6. 合成长读长：synthetic long reads:一种方法，能够通过组装来对多个短读长进行合成，生长长读长。
7. 唯一分子标签：Unique molecular identifiers，UMIs，一种短的序列或编码标签(barcodes)，这些短序列通常会在RNA-seq文库制备过程中进行添加（在进行PCR之前），这种序列能够对一个特定的起始分子进行标记。此方法通用用于校正RNA-seq数据的定量偏差，在少量RNA进行测序或单细胞测序中使用尤为广泛。
   9 。读长长度：read length：每个测序读长的长度，在短读长RNA测序过程中，这个长度通常是50-150bp。
8. 灵敏度：Sensitivity，一种指标，它表示在每个样本中，能够检测到转录本的比例。样本处理，文库制备，测序以及数据分析都会影响这个指标。
9. 特异性：specificity:一种检测指标，它表示的是差异表达的转录本在检测到的转录本中的比例。样本处理，文库制备，测序和数据分析都会影响这个指标。
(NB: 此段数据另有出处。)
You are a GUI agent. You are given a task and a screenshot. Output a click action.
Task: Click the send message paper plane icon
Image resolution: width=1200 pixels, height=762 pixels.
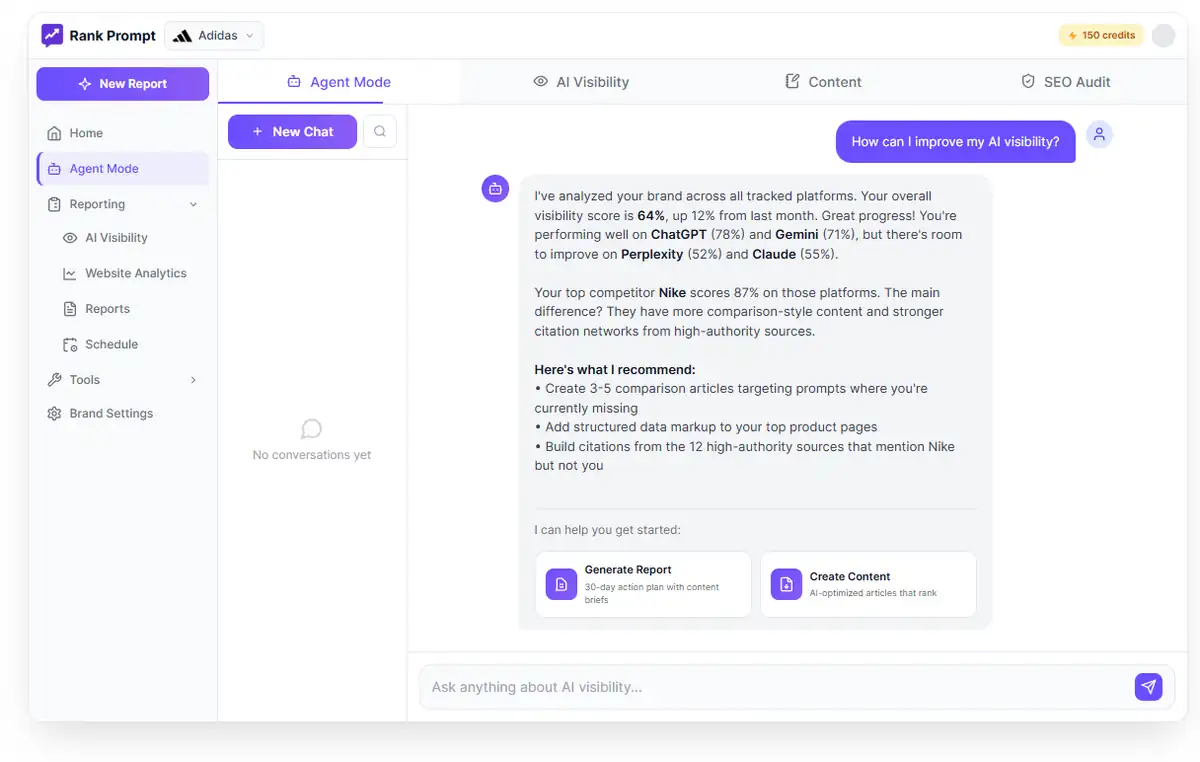[x=1148, y=687]
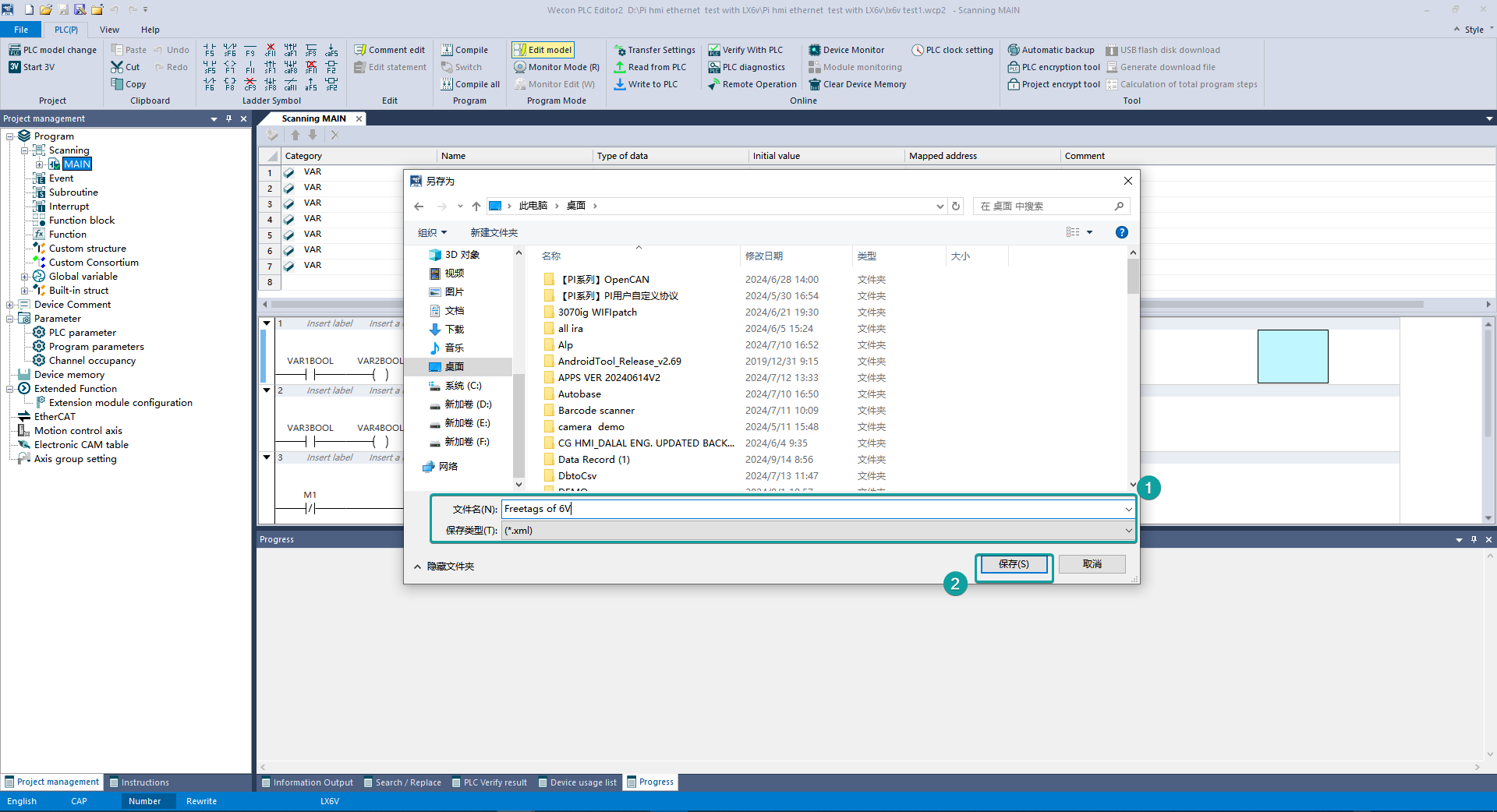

10. 标签读长：Tag read，对于一个转录本来说，一个标签读长是唯一，它通常来源于mRNA的3‘末端，这种读长用于分析差异表达转录本，或者是来源于5'端，这种通常用于分析转录起始位点和启动子。
11. 重复率：duplication rates，在一个RNA测序样本中，回贴到转录本上同一位置的测序读长的比例。在RNA-seq文库中，对于一些转录本来说，重复率是比较高的，这是因为它们在样本中的的表达水平比较高，同时低表达的转录本重复率很低。在RNA-seq中，重复率一个重要问题，因为多数情况下，重复的读长或许代了真正高表达的转录本，而一些重复读长则是有可能来源于测序偏倚。
    14:单端测序：single-end squencing，只测cDNA片段的一端的短读长测序手段，它通常用于基因表达分析实验，优势就是便宜。
12. 双端测序：paired-end sequencing,同时测cDNA片段的两端短读长测序手段，通常用于基因表达分析实验，如果是要研究剪接，则需要最大的灵敏度，因为每个cDNA的更多碱基会被检测到。
13. 生物学重复：Biological replicates：同时检测生物学意义上的不同样本，例如来源于3个研究对象的组织，生物学重复可以发现生物学偏差，这要么代表了自身的一种研究駨，要么代表了噪音。相比之下，技术重复则是对同一个样本进行重复的要检测，例如同一个组织检测3次。
14. 表达矩阵：Expression matrix，RNA-seq中差异表达基因的数值矩阵。行代表RNA特征，例如基因名或转录本名，列表示测序样本。这些值通常用与每个RNA特征相关在的读长数目表示，表达矩阵可以用于估计异构体特征，在进行下游分析之前，通常要经过归一化处理(normalization)。
15. 外参控制(spike-in control)，处理样本之前，将已知浓度的外源核酸混合物添加到一个样本中。它们通常是各种浓度的人工合成的RNA序列，会被提前混合，用于监测反应效率，并确定方法学的偏倚处理以及用于监测假阴性。
16. 空间转录组学， Spatialomics， 一种转录组分析方法，它能保留一个样本中每个转录本的空间信息，例如一个组织的不同区域。
17. 初始RNA，Nascent RNA，刚开始被转录的RNA，这些RNA与那些已经被处理后，输送到细胞质的RNA不同。
18. 4-硫尿核苷，4-Thiouridine， 4 sU，含有一个硫原子的核苷，通常不并存在于真核生物的mRNA中，它很容易整合进核酸中，用于初始RNA分析。
19. 翻译组：Translatome，一个细胞，组织或机体中，所有从mRNA翻译到蛋白质的总和。
20. 结构组：Structurome, 一个细胞，组织或机体中，所有二级和三级结构的RNA总和。
21. 相互作用组：Interactome，一个细胞，组织或机体中，所有分子之间相互作用的总和，包括RNA-RNA，RNA-蛋白质之间的相互作用。